Often forgotten in home workouts, the back is an important part of your body to develop to make your daily activities – picking up boxes, carrying heavy loads, turning, twisting, and bending for performing household jobs and other various reasons – much easier. A right back workout will strengthen your back muscles and decrease your risk of getting pain from doing various activities.
There are three major back muscle groups that you need to work out – the trapezius (upper back), latissimus dorsi (mid-back), and erector spinae (lower back). You’ll be looking at the single arm row, bent barbell row, lat pull-down, pull-ups, and deadlifts when working your back area.
Single arm row
The single arm row works the trapezius, latissimus dorsi, as well as your forearms and biceps. Kneel on an exercise bench with your one knee and place your other foot on the floor. Grab a dumbbell with your one hand and hold the edge of the bench with the other to support your upper body.
Pull the dumbbell up until it touches your torso and then squeeze your back muscles for maximum peak contraction. Pull the dumbbell down back to your starting position. Repeat and do the same for the other arm.
Bent barbell row
The bent barbell row is a basic back workout that develops all back muscles and your forearms and biceps. At the waist, bend over and grab a barbell. Bend your knees slightly and lift the barbell with straight arms. Move the barbell close to your stomach and arch your back. Maintain this position while squeezing your back muscles to achieve a maximum peak contraction. Slowly lower the bar, keeping the tension on your muscles. Repeat.
This exercise works the rear deltoids, lats, forearms, and biceps. Grab the bar attached to a high pulley a little wider than shoulder width and position your knees under the machine’s knee pad. Stretch your lats, arch your back, and then pull down the bar in front until it touches your chest. Hold this position to achieve a maximum peak contraction, then straighten your arms back to the start. Repeat as desired.
Like the lat pulldown, the pull up works the same muscle groups. This workout is an advanced exercise since you need to lift your bodyweight.
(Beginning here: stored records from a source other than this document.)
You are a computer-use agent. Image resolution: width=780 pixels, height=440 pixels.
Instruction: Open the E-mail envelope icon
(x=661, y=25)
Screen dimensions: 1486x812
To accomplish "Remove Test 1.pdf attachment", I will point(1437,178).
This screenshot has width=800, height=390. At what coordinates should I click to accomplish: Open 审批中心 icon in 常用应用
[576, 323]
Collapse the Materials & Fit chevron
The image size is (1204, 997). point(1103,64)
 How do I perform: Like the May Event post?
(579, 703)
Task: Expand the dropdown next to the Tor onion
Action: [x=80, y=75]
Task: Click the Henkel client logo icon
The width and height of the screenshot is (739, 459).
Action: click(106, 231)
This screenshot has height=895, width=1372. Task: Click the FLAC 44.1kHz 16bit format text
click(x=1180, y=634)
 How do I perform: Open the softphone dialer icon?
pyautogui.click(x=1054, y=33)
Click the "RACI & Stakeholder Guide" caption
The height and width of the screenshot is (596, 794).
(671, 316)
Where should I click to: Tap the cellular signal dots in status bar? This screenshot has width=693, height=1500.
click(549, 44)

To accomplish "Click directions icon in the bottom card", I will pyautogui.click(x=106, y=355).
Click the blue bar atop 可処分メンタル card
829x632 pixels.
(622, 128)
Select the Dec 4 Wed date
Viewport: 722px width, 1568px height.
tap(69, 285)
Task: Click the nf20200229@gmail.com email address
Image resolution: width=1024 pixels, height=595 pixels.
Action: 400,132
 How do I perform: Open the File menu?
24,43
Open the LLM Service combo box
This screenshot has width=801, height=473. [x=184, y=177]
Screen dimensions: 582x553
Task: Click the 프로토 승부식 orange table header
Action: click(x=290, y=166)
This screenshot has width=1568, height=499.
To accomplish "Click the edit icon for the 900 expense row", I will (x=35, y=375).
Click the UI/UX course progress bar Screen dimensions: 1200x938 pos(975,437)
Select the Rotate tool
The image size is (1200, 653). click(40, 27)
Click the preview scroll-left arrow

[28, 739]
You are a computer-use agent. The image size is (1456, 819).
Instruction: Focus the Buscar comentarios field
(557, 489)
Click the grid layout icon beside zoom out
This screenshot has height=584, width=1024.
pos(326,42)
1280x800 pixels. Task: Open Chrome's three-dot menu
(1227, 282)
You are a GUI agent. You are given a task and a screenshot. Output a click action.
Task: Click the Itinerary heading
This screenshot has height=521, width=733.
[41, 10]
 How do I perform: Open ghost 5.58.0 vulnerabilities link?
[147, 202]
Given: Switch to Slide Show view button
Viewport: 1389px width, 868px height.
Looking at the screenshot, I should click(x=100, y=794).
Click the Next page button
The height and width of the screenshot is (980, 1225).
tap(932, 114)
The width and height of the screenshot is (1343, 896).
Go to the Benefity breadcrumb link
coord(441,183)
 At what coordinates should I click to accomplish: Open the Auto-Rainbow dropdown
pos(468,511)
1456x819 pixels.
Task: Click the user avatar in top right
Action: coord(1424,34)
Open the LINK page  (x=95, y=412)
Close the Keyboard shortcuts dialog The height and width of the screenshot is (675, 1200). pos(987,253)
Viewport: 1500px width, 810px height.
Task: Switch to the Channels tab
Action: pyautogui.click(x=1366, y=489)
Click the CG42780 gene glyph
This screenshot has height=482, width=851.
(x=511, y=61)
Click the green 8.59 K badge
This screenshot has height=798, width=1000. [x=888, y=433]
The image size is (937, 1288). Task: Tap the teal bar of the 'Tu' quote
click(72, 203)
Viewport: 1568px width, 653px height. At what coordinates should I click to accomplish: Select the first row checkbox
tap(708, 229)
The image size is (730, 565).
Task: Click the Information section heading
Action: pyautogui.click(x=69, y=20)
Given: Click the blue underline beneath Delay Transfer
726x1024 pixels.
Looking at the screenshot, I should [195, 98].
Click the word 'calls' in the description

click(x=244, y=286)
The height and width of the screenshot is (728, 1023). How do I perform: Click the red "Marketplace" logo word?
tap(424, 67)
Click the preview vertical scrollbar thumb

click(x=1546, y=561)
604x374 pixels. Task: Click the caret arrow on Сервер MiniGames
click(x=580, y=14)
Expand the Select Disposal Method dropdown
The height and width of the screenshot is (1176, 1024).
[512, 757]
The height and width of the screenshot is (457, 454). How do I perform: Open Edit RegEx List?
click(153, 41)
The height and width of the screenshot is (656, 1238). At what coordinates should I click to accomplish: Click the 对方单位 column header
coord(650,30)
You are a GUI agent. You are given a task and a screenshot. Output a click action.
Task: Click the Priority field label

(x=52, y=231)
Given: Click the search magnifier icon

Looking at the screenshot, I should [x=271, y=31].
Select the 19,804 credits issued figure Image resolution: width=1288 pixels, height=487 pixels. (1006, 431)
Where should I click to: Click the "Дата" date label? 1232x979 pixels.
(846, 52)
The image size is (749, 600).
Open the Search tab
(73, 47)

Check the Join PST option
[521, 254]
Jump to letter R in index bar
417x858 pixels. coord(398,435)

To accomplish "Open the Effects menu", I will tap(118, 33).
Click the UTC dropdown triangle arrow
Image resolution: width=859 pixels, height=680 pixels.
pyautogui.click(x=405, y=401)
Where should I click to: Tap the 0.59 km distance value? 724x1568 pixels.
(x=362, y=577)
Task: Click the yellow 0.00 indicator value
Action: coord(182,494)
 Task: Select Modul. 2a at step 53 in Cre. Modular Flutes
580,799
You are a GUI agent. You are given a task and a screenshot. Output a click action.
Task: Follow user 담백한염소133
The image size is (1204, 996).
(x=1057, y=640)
Here’s how to do it: Grip a pull up bar with your hands a little wider than shoulder width apart. Bend your legs so that your body is hanging from the chin up bar.
Stretch your lats and hold this position for a second or two. Then slightly arch your back and pull yourself up until your chin is a little over the bar. Hold this position to achieve a maximum peak contraction and then lower yourself slowly back to the start. Repeat as desired.
The deadlift workout is a highly recommended exercise to develop the back. In addition to the trapezius, lats, and spinal erectors, it also works the buttocks, hips, quadriceps, abdominals, and forearms. Stand with your feet a shoulder width apart. Grip the bar with your hands a little wider than shoulder width.
Keep your arms straight, flatten your back, and bend your legs. Lift the barbell by straightening your torso and legs until your body is totally straight. Pull your shoulders back and then lower the bar slowly back to the floor.